Siguió un largo silencio. No, decididamente, yo no entendía nada. Creía haberlo convencido de mi sinceridad, había imaginado que resolveríamos juntos el enigma. ¿Por qué entonces se rehusaba a hablar?
—¿Dónde están los robots?
— En los depósitos. Los encerramos a todos. Sólo dejamos en sus puestos al personal de recepción.
—¿Por qué?
Una vez más Snaut no contestó.
—¿No quieres hablar?
— No puedo.
Yo tenía la impresión de que Snaut se encontraba una y otra vez a punto de ceder, y que a último momento se echaba atrás. Quizá conviniera que yo subiese a ver a Sartorius. Recordé la carta y entendí entonces que era de una importancia capital.
—¿Piensan continuar los experimentos?
Snaut se encogió de hombros desdeñosamente.
—¿De qué serviría?
— Ah… Y entonces ¿de qué nos ocuparemos?
Snaut calló otra vez. Se oyó a los lejos un débil ruido de pasos: unos pies desnudos que golpeaban contra el suelo. Los ecos sordos de ese andar arrastrado resonaban extrañamente entre los instrumentos de níquel y plástico, entre los altos encofrados, atravesados por tubos de vidrio, que guardaban las complicadas instalaciones electrónicas.
No pude dominarme y me puse de pie. Escuchaba los pasos que se acercaban, y observaba a Snaut. Snaut entornaba los ojos, y no parecía asustado. ¿No tenía miedo, entonces?
—¿De dónde viene? — pregunté—. ¿No quieres decírmelo?
— No lo sé.
— Bueno.
El sonido de pasos se alejó y murió.
—¿No me crees? — dijo—. Te lo juro. No lo sé.
En silencio, abrí el armario de las escafandras y aparté los pesados trajes. En el fondo, como yo esperaba, colgaban las pistolas de gas para maniobrar en el vacío. Tomé una, verifiqué la carga, y me pasé la correa por encima del hombro.
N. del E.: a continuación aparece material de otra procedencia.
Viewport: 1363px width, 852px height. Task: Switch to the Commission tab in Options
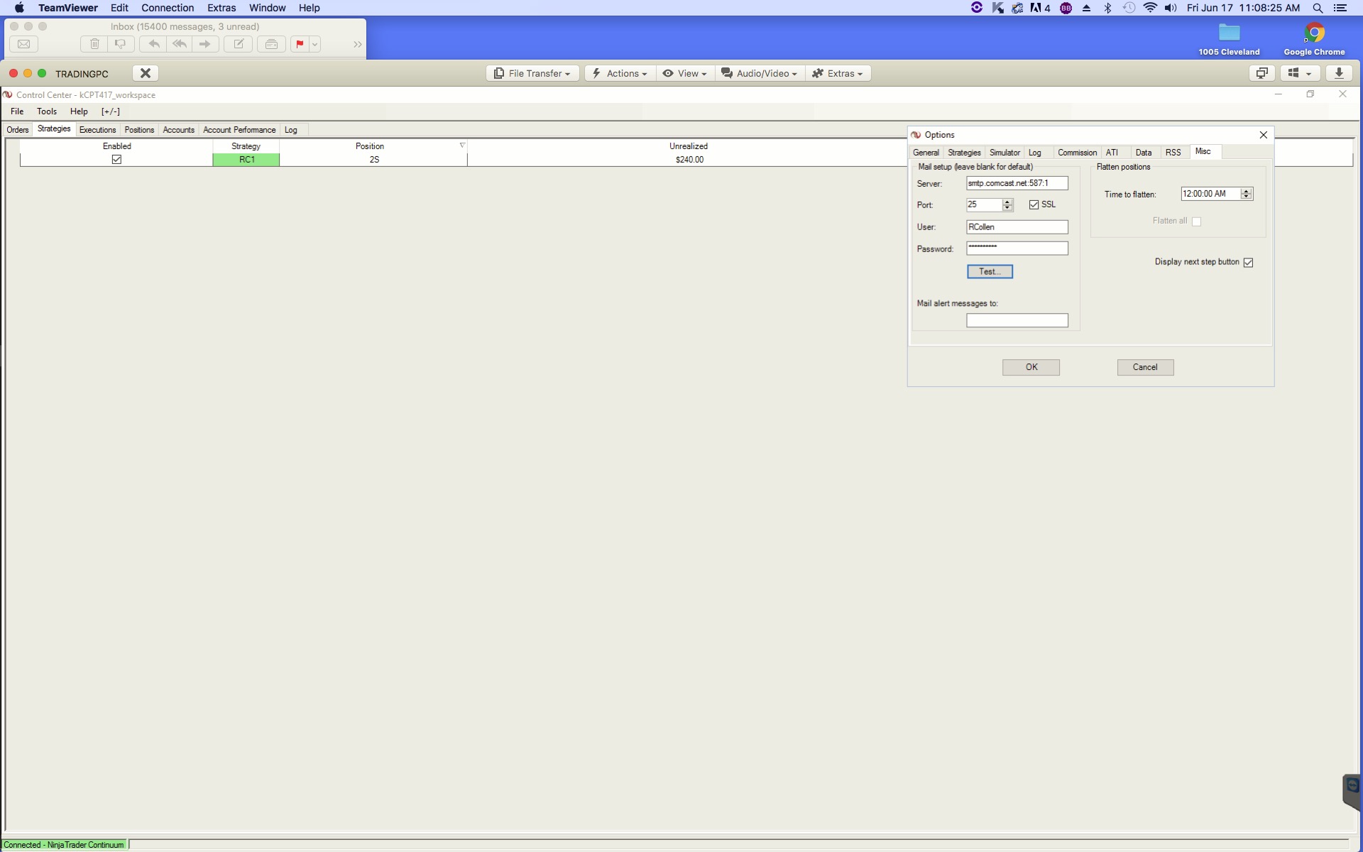pos(1076,153)
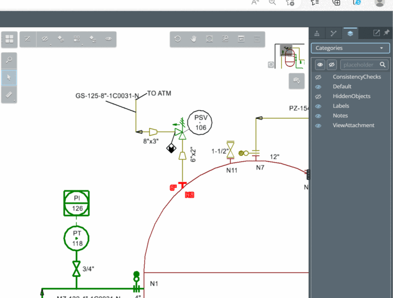Viewport: 393px width, 298px height.
Task: Open the Categories dropdown
Action: [x=350, y=48]
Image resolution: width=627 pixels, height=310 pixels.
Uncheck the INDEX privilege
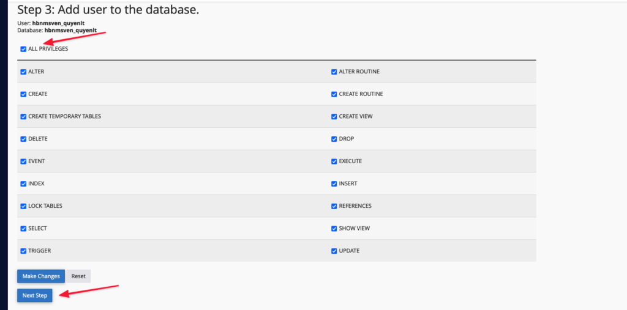(x=23, y=184)
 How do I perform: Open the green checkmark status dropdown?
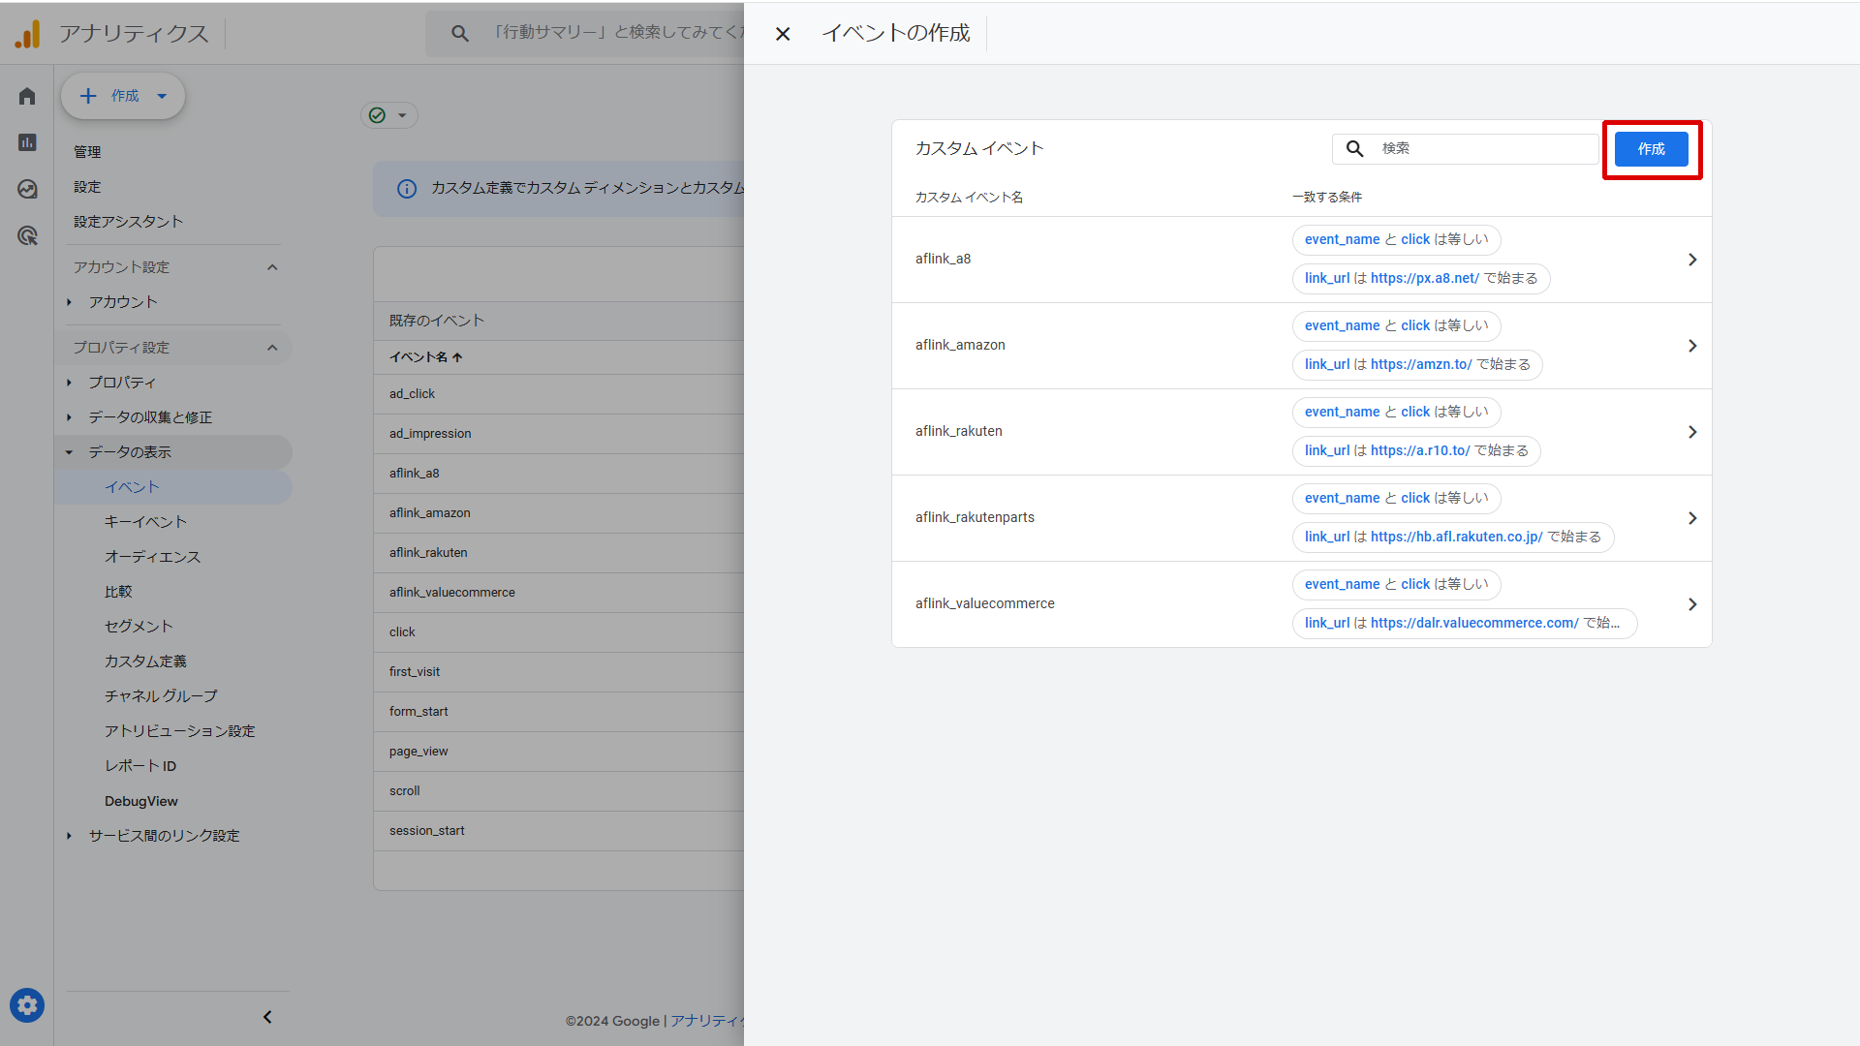pyautogui.click(x=388, y=115)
No era un arma propiamente dicha, pero yo no tenía nada mejor.
En el momento en que yo ajustaba la correa, Snaut tuvo una sonrisa socarrona, que descubrió unos dientes amarillos.
—¡Buena caza! — me dijo.
Me encaminé a la puerta.
— Gracias.
Snaut saltó del sillón.
—¡Kelvin!
Lo miré. Snaut ya no sonreía. Yo nunca había visto un rostro que mostrara tanto cansancio.
— Kelvin — balbuceó Snaut—. Yo… de veras, no puedo…
Esperé. Snaut movía los labios, pero no se oía ningún sonido. Di media vuelta y salí.
Sartorius
Avancé por un largo corredor desierto, y luego doblé a la derecha. Nunca había estado en la Estación, pero durante mi adiestramiento en la Tierra yo había vivido seis semanas en una réplica exacta, y sabía a dónde llevaba la pequeña escalera de aluminio.
La biblioteca estaba a oscuras. Busqué a tientas el conmutador, y luego de consultar el índice, marqué en la computadora las coordenadas del primer volumen del anuario de estudios solaristas y el suplemento. Se encendió una luz roja. Volví al registro: los dos volúmenes habían sido retirados por Gibarían, así como el Pequeño Apócrifo.Apagué la luz y bajé nuevamente al piso inferior.
Aunque había oído que los pasos se alejaban, temía volver a la habitación de Gibarían. ¿Y si ella regresaba? Permanecí largo rato detrás de la puerta. Finalmente, apreté el picaporte y me obligué a entrar.
No había nadie en la habitación. Me puse a revolver los libros desparramados frente a la ventana, interrumpiendo un instante mi búsqueda para ir a cerrar el ropero: me molestaba ese lugar vacío en medio de los trajes del espacio.
El suplemento no estaba bajo la ventana y me dediqué a levantar metódicamente, uno por uno, los libros tirados por todo el cuarto; llegué al último montón, entre la cama y el ropero, y allí descubrí el volumen.
Esperaba encontrar una marca, y en efecto, había un señalador entre las páginas del índice; un nombre, desconocido para mí, había sido subrayado con lápiz rojo: André Berton. Las cifras que seguían al nombre remitían a dos capítulos diferentes. Eché una ojeada a la primera referencia y me enteré de que Berton era piloto de reserva en la nave de Shannahan. La otra referencia aparecía unas cien páginas más adelante.